The best support is to be available. Be honest: You don’t know what that person is going through; you can’t take their pain away. What you can do is be patient and understanding. It can be hard to be around someone who is sad all the time, but remember, it’s not about you. Send a funny video, a kind note, let them know that even if they don’t respond you are there — no matter what.

How has your parenting journey changed as a single mother?

Single parenting is a whole different level of parenting. You are now balancing being outnumbered by kids (at least in my house) and having to coordinate with a co-parent on rules. In my personal case, I have the kids over 80 percent of the time and an added layer of a co-parent who is less involved and not 100 percent in agreement on the structure my kids need. It’s a fine line to walk — and a complex one.

Why did you decide to write your story as a memoir instead of the blog you began writing?

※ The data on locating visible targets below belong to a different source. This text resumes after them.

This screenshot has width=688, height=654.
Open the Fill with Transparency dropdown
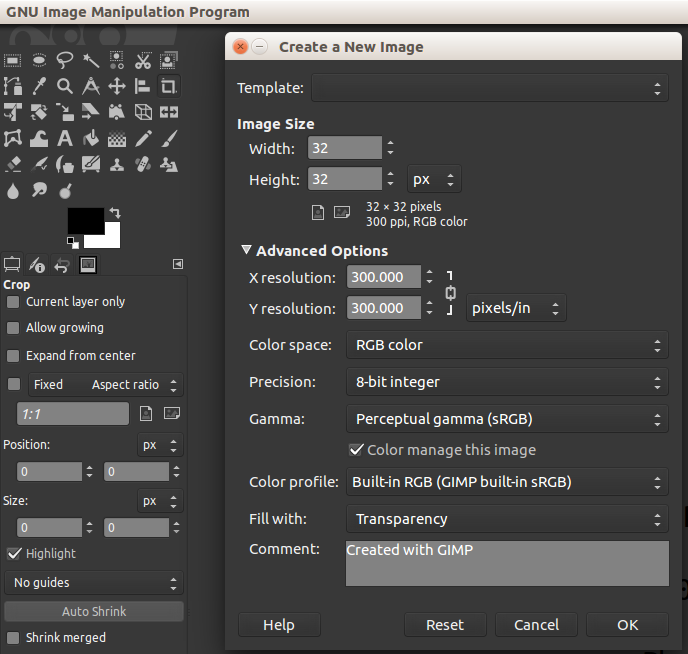[x=507, y=519]
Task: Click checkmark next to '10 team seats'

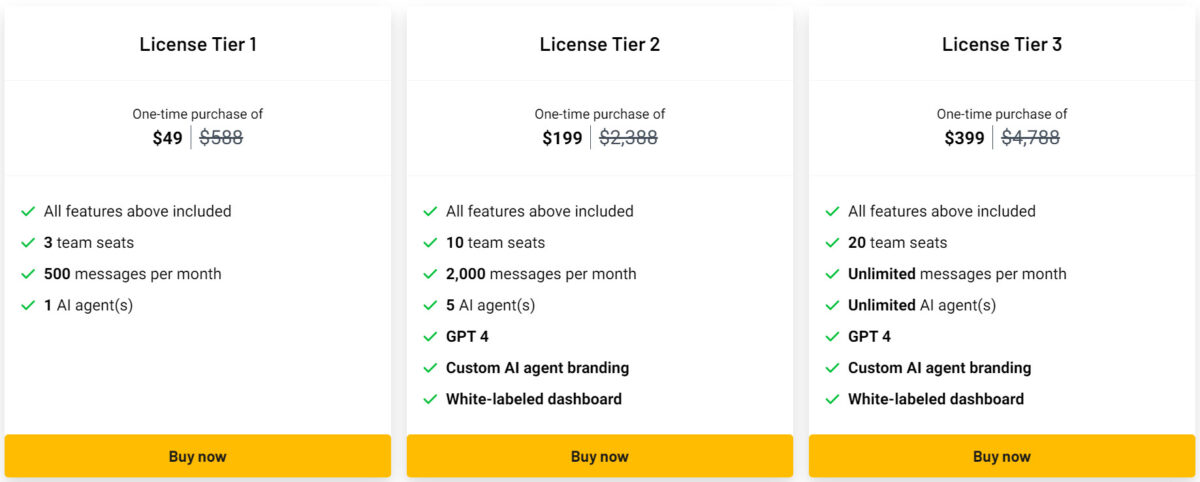Action: [x=430, y=243]
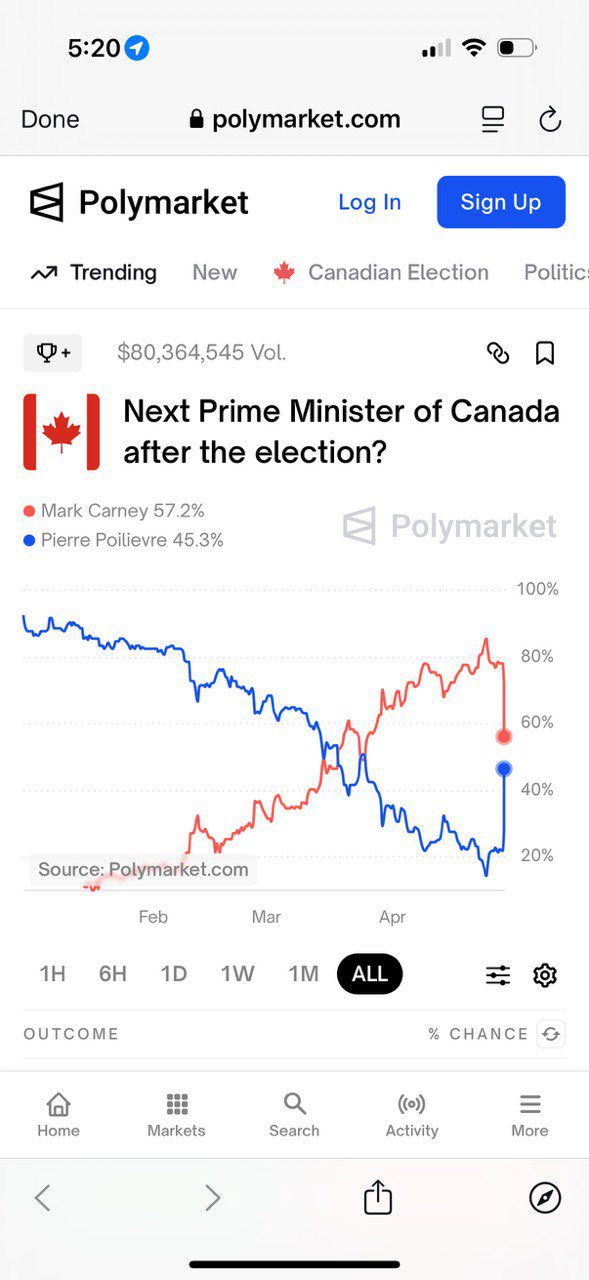Copy market link via chain icon
The image size is (589, 1280).
498,352
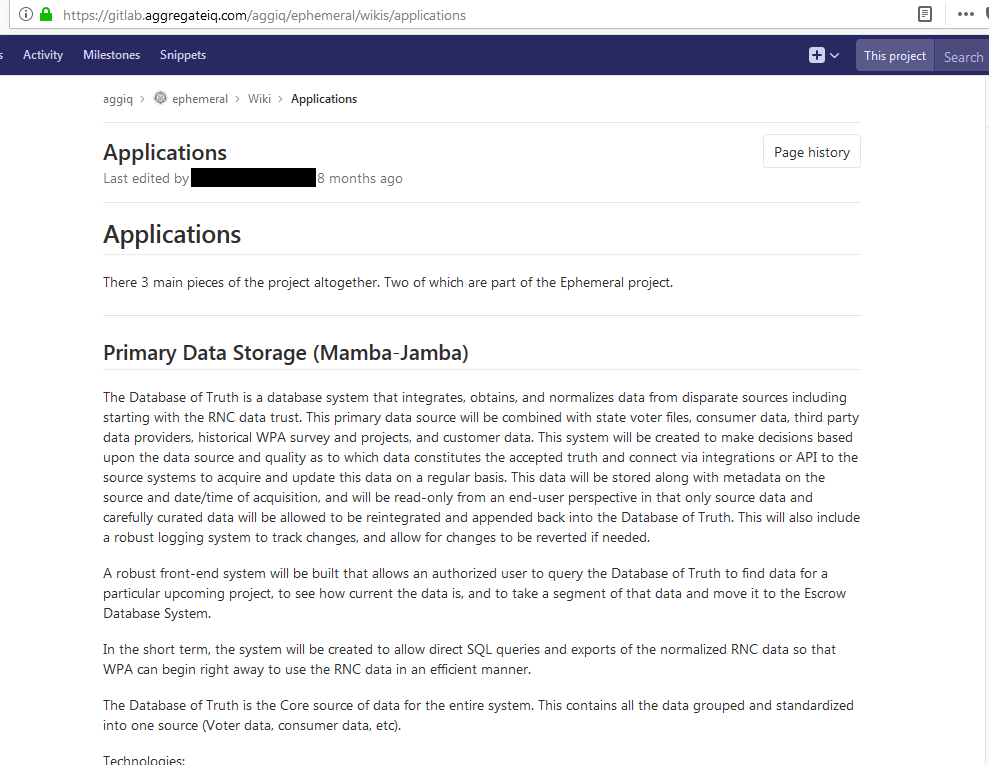The height and width of the screenshot is (765, 989).
Task: Click the green padlock security icon
Action: point(46,15)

I started my blog as a way to keep my brother, who lived in Lesotho at the time, informed about what was going on with Sam. Then it grew, as family and friends from all over began to turn to the blog for updates. Then, friends who knew people with a preemie would ask if they could share my blog or even introduce me to their friends. It became clear to me that my story and experience could be helpful for others.

What sets your book apart from other memoirs tackling the same topics?

I am not a doctor. I am not religious. The majority of books on these topics are either written by someone with a medical background or someone who believes that God’s will is an important factor in their story. Neither are the case with me. I am just telling my story. What I learned, what I felt, what I experienced. It is a real story, told by a real person for other real people.

How is Sam doing today?

Sam is amazing. He is almost 11. He is slightly nearsighted (who isn’t) and sometimes gets constipated (who doesn’t). He was diagnosed with autism when he was around 2½ years old. He is currently main-streamed at a dual-language immersion school. Sam is fully bilingual (English/Spanish), has a great group of friends, is a huge fan of Usain Bolt, NASCAR and F1. He tells the BEST jokes. Basically: Sam is a hoot, and I can’t wait to see him continue to grow.